"L'entrée des troupes saoudiennes à Bahreïn ne fera que compliquer davantage la situation et transforme la crise intérieure bahreïnie en une crise régionale", a déclaré Hossein Amir Abdolahian, directeur pour le Golfe Persique et le Proche-Orient du ministère des Affaires étrangères, à l'ambassadeur saoudien.
L'Iran a également dénoncé "le soutien des Etats-Unis à l'intervention militaire" à Bahreïn, jugée "contraire aux règles et lois internationales". "La République islamique d'Iran proteste et affirme que les Etats-Unis sont responsables des conséquences dangereuses de cette action illégale", a déclaré le responsable du ministère qui a reçu l'ambassadrice de Suisse à Téhéran.
Enfin, le chargé d'affaires bahreïni a aussi été convoqué au ministère des Affaires étrangères, où un responsable lui a fait part de la "sérieuse inquiétude" de l'Iran et a demandé au gouvernement bahreïni de ne pas "recourir à la force et de répondre aux demandes de la population".
Par ailleurs, le ministre iranien des Affaires étrangères, Ali Akbar Salehi, a appelé le secrétaire général des Nations unies, Ban Ki-moon, pour exprimer son inquiétude au sujet de la répression du "mouvement pacifique" à Bahreïn, et de la présence de forces étrangères dans le royaume.
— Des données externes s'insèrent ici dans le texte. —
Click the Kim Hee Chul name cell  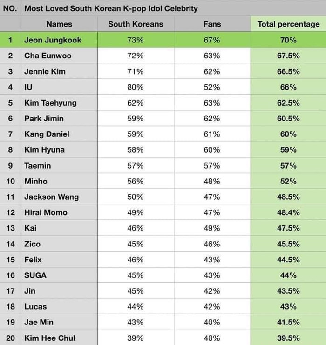[59, 338]
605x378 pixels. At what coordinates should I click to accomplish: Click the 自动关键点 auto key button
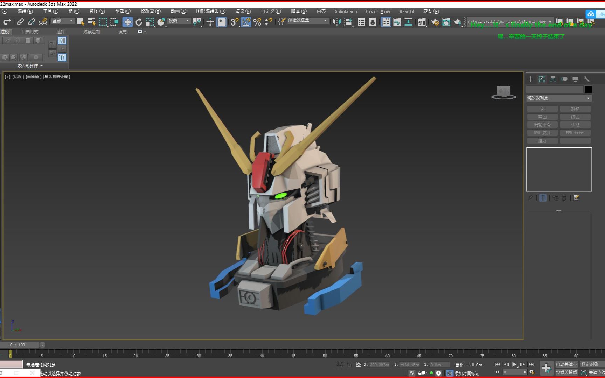566,364

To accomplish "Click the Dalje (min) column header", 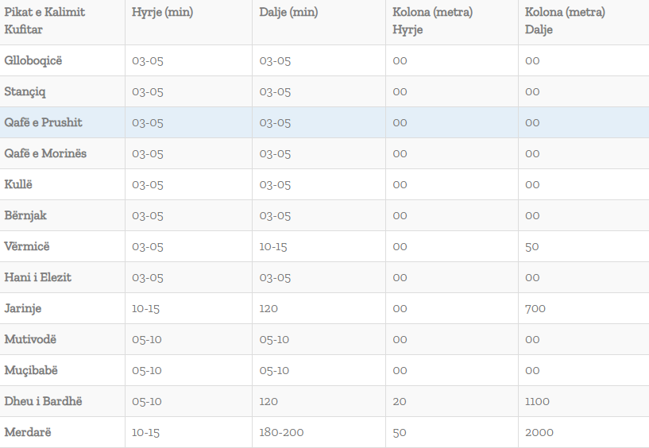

Il a demandé à Ban Ki-moon de "poursuivre sérieusement ses efforts pour soutenir les demandes légitimes du peuple de Bahreïn", a rapporté la télévision d'Etat iranienne.
M. Salehi a également appelé ses homologue qatari et turc ainsi que le secrétaire général de la Ligue arabe Amr Moussa pour parler de la situation à Bahreïn, a rapporté l'agence Mehr.
"L'intervention des forces étrangères peut aboutir à une crise régionale, ce qui aura des conséquences graves", a-t-il affirmé.
Plus d'un millier de soldats saoudiens faisant partie de la force commune du Conseil de coopération du Golfe (CCG) sont arrivés à Bahreïn, en proie à des troubles depuis la mi-février.
Un manifestant et un policier ont été tués et 200 personnes blessées mardi dans le royaume où le roi a proclamé l'état d'urgence.
Depuis le début de la crise à la mi-février, l'Iran, dont la population est comme celle de Bahreïn à majorité chiite, a demandé au gouvernement bahreïni de répondre aux demandes des manifestants qui souhaitent notamment l'instauration d'une monarchie constitutionnelle.